The neighbors know each other well and they are quite competitive. During one game, an accident happens. Glen is injured while trying to block a ball at the net. The injury is very serious and Glen ends up paralyzed. He sues Jon and Jenny for his substantial medical costs and Jon and Jenny’s insurance company settles the loss.
Later, it is discovered that Paul, who was on the opposing volleyball team, had grabbed and pulled Glen when they were battling at the net, causing Glen to lose his balance and fall. Jon and Jenny’s insurance company learns of this and they sue Paul to recoup the money they paid for the loss.

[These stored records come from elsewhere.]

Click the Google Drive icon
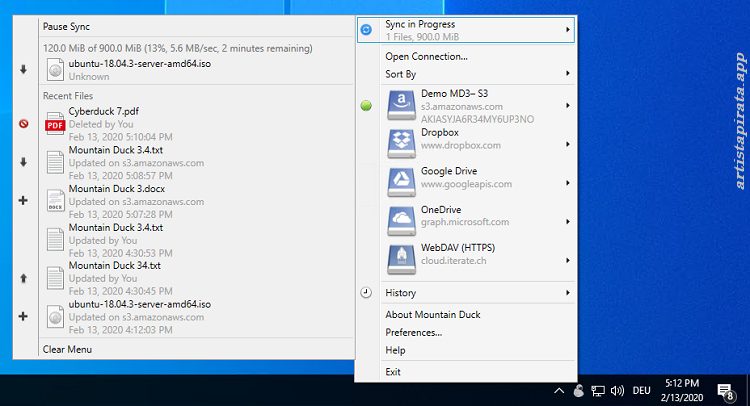The height and width of the screenshot is (406, 750). point(401,180)
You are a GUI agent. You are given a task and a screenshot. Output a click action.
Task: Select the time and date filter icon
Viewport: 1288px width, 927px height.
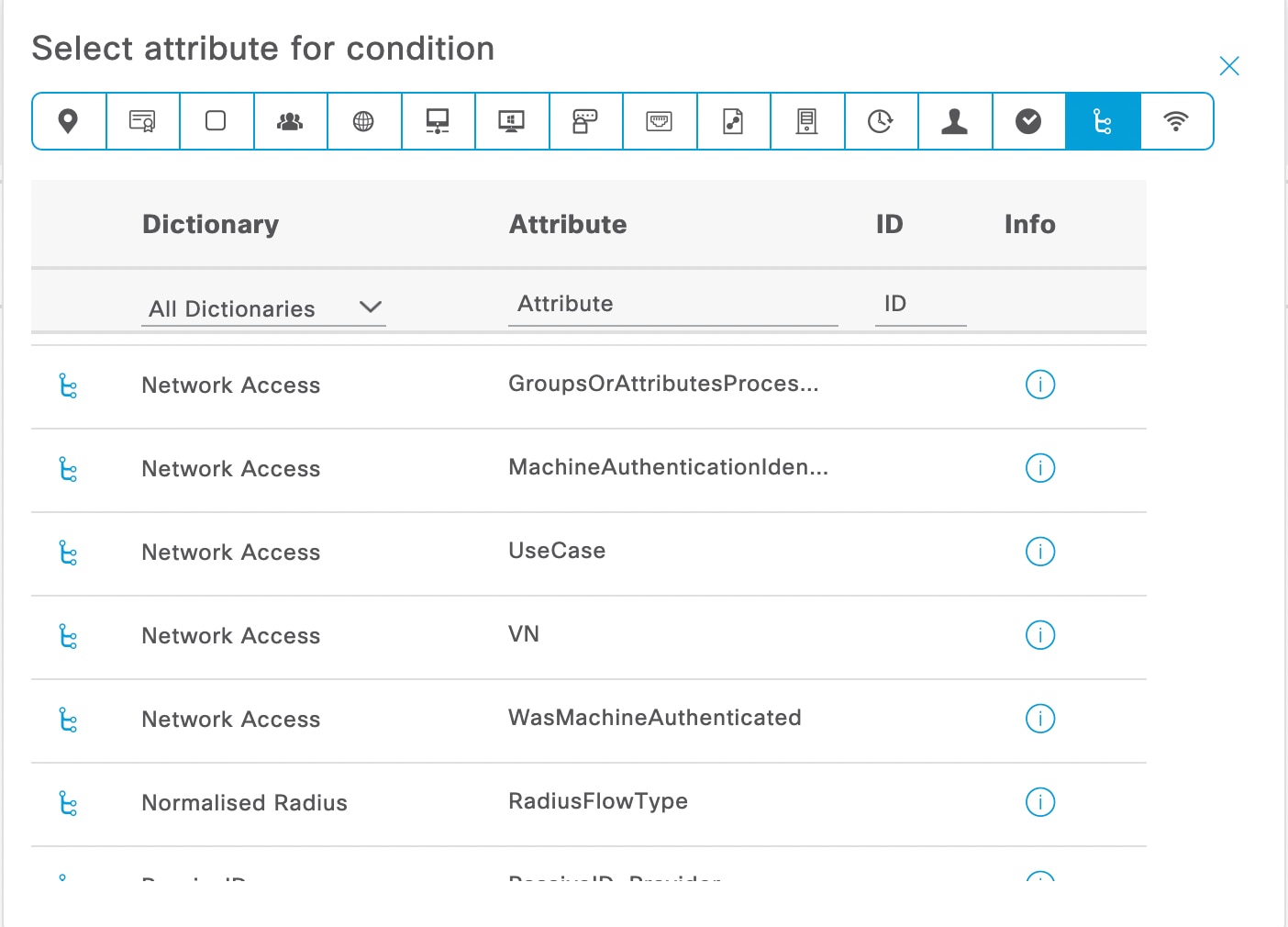[881, 120]
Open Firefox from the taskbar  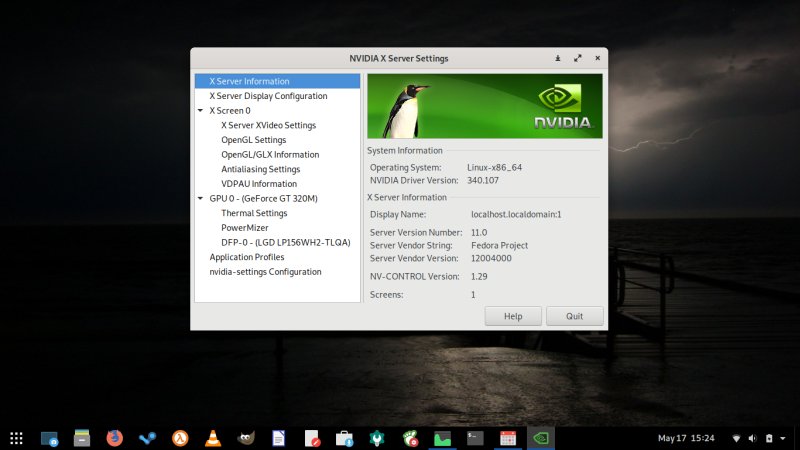pos(114,438)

The effort to recover payment made by Jon and Jenny’s insurance company illustrates “subrogation” an essential insurance policy provision. It is a legal right that allows the insurance company to take over a right held by their policyholder. Once an insurance company claims this right, it can pursue recovery from another person (including other entities such as partnerships or corporations) who is actually responsible for a loss.
Preserves Policy Intent
The purpose of any insurance policy is to restore a party’s financial position after an accidental loss. However, many losses are directly caused by some person or party’s actions. An insurance company may pay for a loss and then take a next step, use of subrogation. It allows them to take over the policyholder’s legal right and pursue repayment from a party that is legally responsible for a loss occurring. This helps maintain the intent of insurance policies to respond to accidents rather than to pay more injury or damage that can be attributed to another. The public good is served by making sure that those parties who cause losses are held accountable.
Controls Insurance Cost
Insurers who practice subrogation, recovering payments that they have paid out in claims, they benefit policyholders. Reductions in claims payments minimizes the need to raise insurance premiums. This makes insurance more efficient and affordable.
Subrogation Assists with Insurer Profitability
Insurance companies that are profitable are ones that can continue providing insurance protection. Profitability is created in several ways. First is to make money by properly evaluating the business it agrees to insure. Securing more premiums than it pays out in losses is called underwriting profit. Second, insurers make proper investments of some of its funds. Investment profit is another source of income. Unknown to many, subrogation is the next major method for an insurance company to be successful. Every dollar a company recovers through subrogation goes directly to its bottom line.
Subrogation is so important that policyholders are required to protect their right to subrogation. A policyholder may not waive the right without an insurance company’s written permission. Further, a policyholder that harms (also known as prejudicing) that right could face severe consequences.